CROSS-REACTIVITY OF AMILORIDE AND 2,4,6 TRIAMINOPYRIMIDINE (TAP) FOR THE CELLULAR ENTRY AND TIGHT JUNCTIONAL CATION PERMEATION PATHWAYS IN EPITHELIA

2,4,6 Triaminopyrimidine (TAP) inhibits the passive tight junctional cation permeation pathway in various leaky epithelia. Amiloride inhibits the cation cellular entry pathway in tight epithelia. TAP and amiloride at appropriate concentrations are able to block either of these epithelial cation permeation pathways. TAP blocks the NA entry pathway in frog skin. It inhibits from the external solution only, is completely reversible, increases the transepithelial resistance, is active in the monoprotonated form, is noncompetitive with Na, displays saturation kinetics which obey a simple kinetic model (KI = 1 .times. 10-3 M), is independent of external Ca, is dependent on external buffering capacity and is competitive with amiloride.
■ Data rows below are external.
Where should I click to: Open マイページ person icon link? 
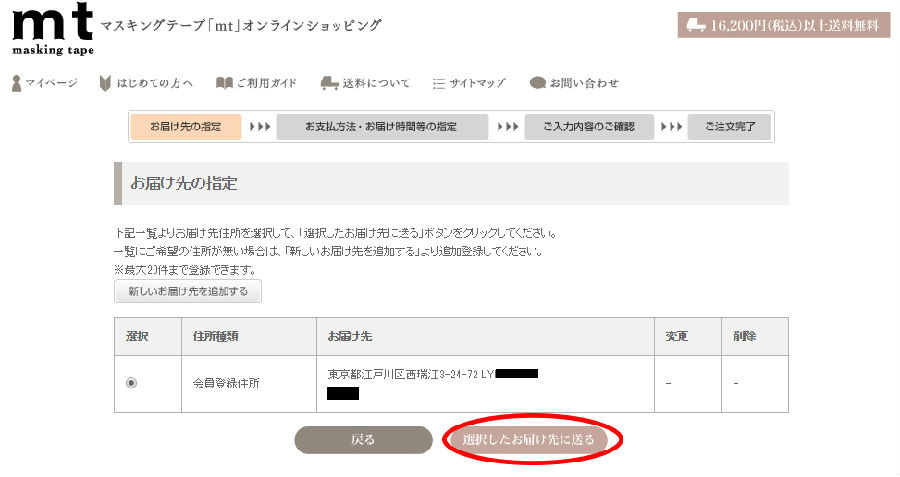coord(17,83)
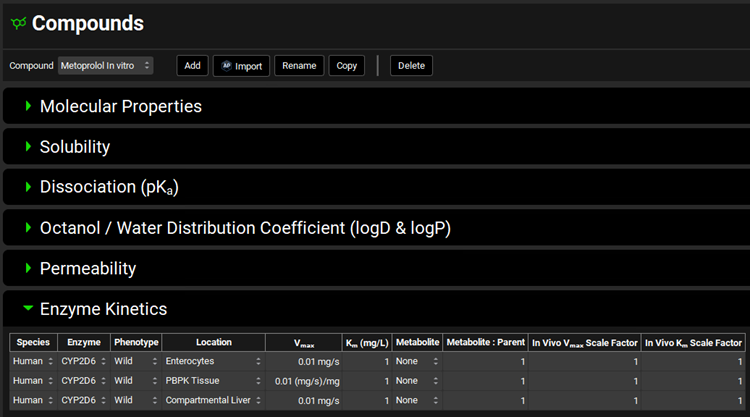Open the Location dropdown showing PBPK Tissue
Image resolution: width=750 pixels, height=417 pixels.
(213, 381)
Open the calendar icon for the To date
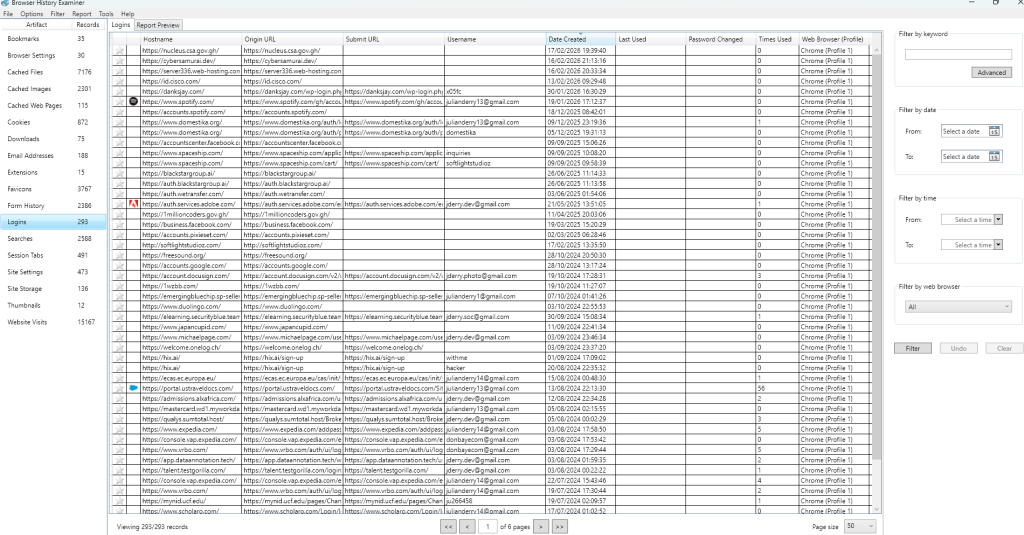Viewport: 1024px width, 535px height. point(994,157)
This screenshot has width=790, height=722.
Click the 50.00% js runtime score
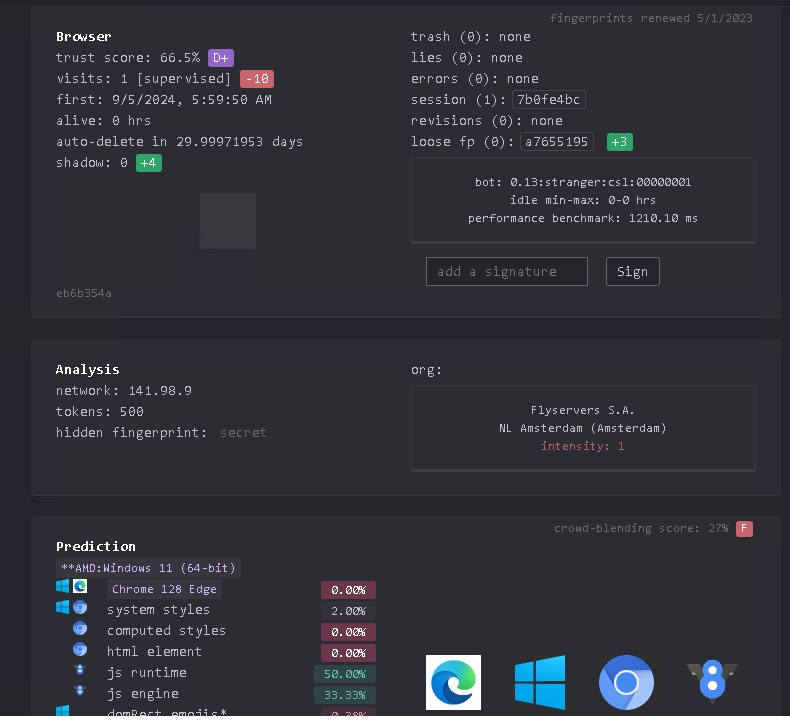(345, 673)
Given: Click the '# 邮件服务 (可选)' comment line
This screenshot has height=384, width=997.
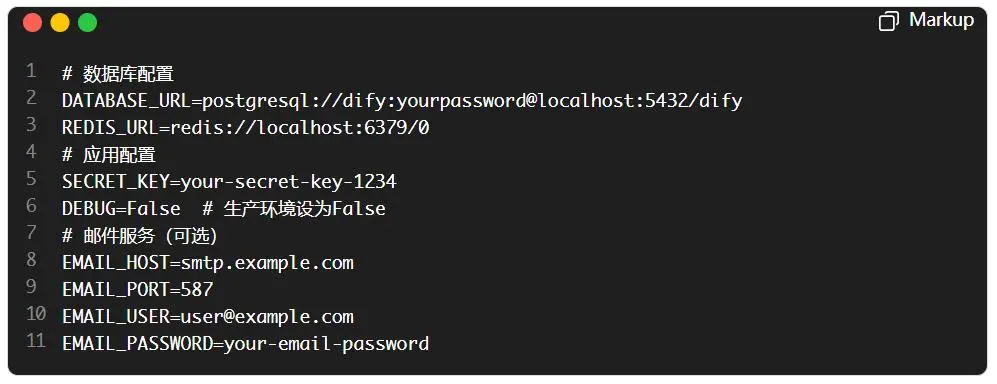Looking at the screenshot, I should click(x=140, y=236).
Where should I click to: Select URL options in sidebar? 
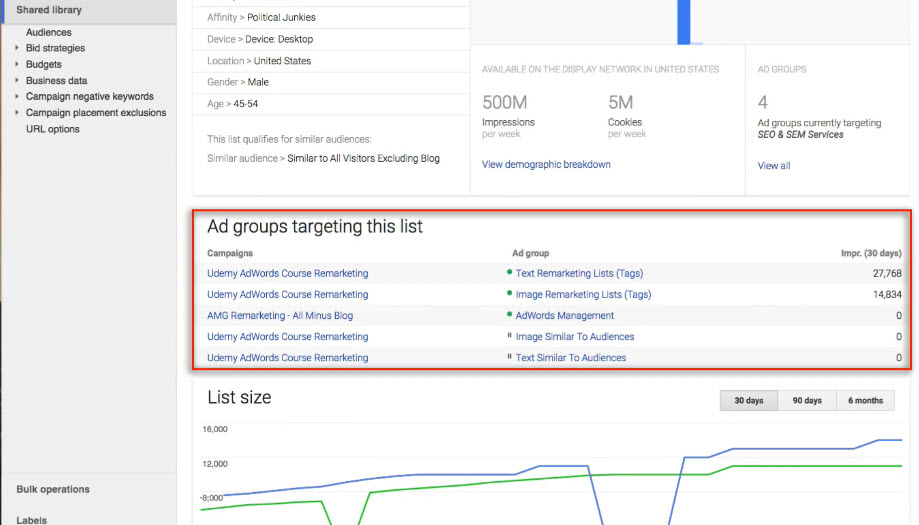(52, 129)
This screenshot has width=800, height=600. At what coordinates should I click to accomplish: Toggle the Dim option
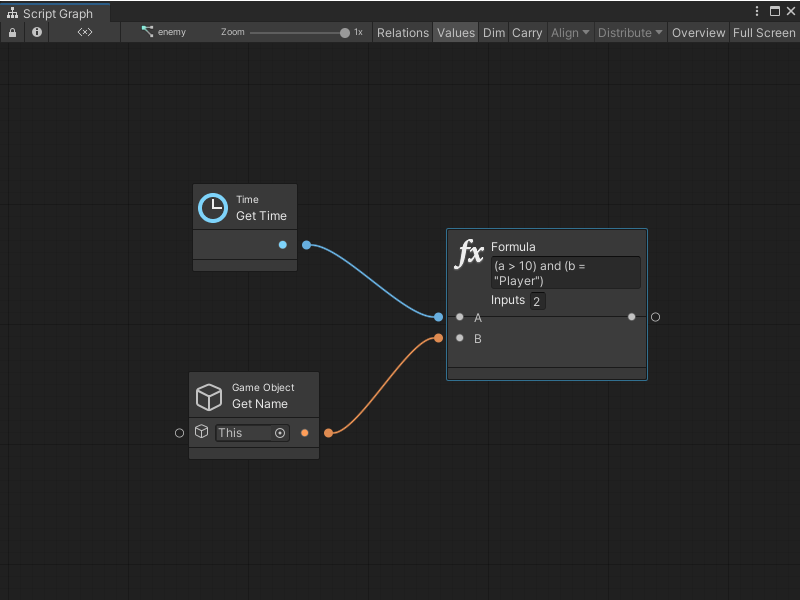click(494, 32)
Amiloride inhibition of the junctional permeation in gallbladder increases the transepithelial resistance, decreases cation conductance without affecting the anion conductance, displays saturation kinetics which obey a simple kinetic model (KI = 1 .times. 10-3 M) and possesses inhibitory activity in both its protonated and unprotonated form. A similar inhibitory site may exist in both cation permeation pathways, and the chemical nature and possible location of these inhibitory sites is provided.